Information supplied START

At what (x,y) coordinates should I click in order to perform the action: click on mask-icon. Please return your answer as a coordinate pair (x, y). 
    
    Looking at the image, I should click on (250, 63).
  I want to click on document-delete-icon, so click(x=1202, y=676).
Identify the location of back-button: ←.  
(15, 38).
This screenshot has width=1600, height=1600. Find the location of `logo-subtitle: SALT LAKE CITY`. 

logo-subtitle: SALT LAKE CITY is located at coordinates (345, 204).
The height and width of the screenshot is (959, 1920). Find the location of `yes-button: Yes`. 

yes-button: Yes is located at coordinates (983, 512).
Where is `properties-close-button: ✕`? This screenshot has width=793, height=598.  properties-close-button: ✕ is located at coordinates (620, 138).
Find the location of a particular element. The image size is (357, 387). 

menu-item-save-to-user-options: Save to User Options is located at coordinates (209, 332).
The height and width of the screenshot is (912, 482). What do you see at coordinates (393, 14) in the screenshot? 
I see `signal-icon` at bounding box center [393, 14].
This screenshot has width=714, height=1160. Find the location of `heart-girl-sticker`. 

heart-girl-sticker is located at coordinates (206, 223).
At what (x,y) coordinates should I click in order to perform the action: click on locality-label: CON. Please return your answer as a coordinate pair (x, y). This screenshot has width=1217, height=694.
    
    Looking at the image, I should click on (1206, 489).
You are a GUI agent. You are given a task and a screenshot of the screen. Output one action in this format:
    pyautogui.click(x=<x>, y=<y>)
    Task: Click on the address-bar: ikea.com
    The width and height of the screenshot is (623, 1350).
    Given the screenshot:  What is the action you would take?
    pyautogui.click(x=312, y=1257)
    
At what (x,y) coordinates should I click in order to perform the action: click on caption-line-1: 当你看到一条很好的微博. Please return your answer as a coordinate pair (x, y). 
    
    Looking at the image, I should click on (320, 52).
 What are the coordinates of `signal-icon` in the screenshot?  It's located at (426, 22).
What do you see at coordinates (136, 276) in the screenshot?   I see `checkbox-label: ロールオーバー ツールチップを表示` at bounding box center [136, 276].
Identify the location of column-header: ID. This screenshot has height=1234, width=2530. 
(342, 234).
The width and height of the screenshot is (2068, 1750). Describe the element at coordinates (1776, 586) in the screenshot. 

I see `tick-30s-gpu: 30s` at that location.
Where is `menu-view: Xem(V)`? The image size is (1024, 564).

Information supplied END

Your assignment: Rewrite the records above with every occurrence of "screenshot" changed to "screen capture", leaving everything else the same.

Task result:
At what (x,y) coordinates should I click in order to perform the action: click on mask-icon. Please return your answer as a coordinate pair (x, y). 
    
    Looking at the image, I should click on (250, 63).
  I want to click on document-delete-icon, so click(x=1202, y=676).
Identify the location of back-button: ←.  
(15, 38).
This screen capture has width=1600, height=1600. Find the location of `logo-subtitle: SALT LAKE CITY`. 

logo-subtitle: SALT LAKE CITY is located at coordinates (345, 204).
The height and width of the screen capture is (959, 1920). Find the location of `yes-button: Yes`. 

yes-button: Yes is located at coordinates (983, 512).
Where is `properties-close-button: ✕`? This screen capture has width=793, height=598.  properties-close-button: ✕ is located at coordinates (620, 138).
Find the location of a particular element. The image size is (357, 387). 

menu-item-save-to-user-options: Save to User Options is located at coordinates (209, 332).
The height and width of the screen capture is (912, 482). What do you see at coordinates (393, 14) in the screen capture? 
I see `signal-icon` at bounding box center [393, 14].
This screen capture has width=714, height=1160. Find the location of `heart-girl-sticker`. 

heart-girl-sticker is located at coordinates (206, 223).
At what (x,y) coordinates should I click in order to perform the action: click on locality-label: CON. Please return your answer as a coordinate pair (x, y). This screen capture has width=1217, height=694.
    
    Looking at the image, I should click on (1206, 489).
You are a GUI agent. You are given a task and a screen capture of the screen. Output one action in this format:
    pyautogui.click(x=<x>, y=<y>)
    Task: Click on the address-bar: ikea.com
    The width and height of the screen capture is (623, 1350).
    Given the screen capture:  What is the action you would take?
    pyautogui.click(x=312, y=1257)
    
At what (x,y) coordinates should I click in order to perform the action: click on caption-line-1: 当你看到一条很好的微博. Please return your answer as a coordinate pair (x, y). 
    
    Looking at the image, I should click on (320, 52).
 What are the coordinates of `signal-icon` in the screen capture?  It's located at (426, 22).
What do you see at coordinates (136, 276) in the screen capture?   I see `checkbox-label: ロールオーバー ツールチップを表示` at bounding box center [136, 276].
Identify the location of column-header: ID. This screen capture has height=1234, width=2530. 
(342, 234).
The width and height of the screen capture is (2068, 1750). Describe the element at coordinates (1776, 586) in the screen capture. 

I see `tick-30s-gpu: 30s` at that location.
Where is `menu-view: Xem(V)`? The image size is (1024, 564).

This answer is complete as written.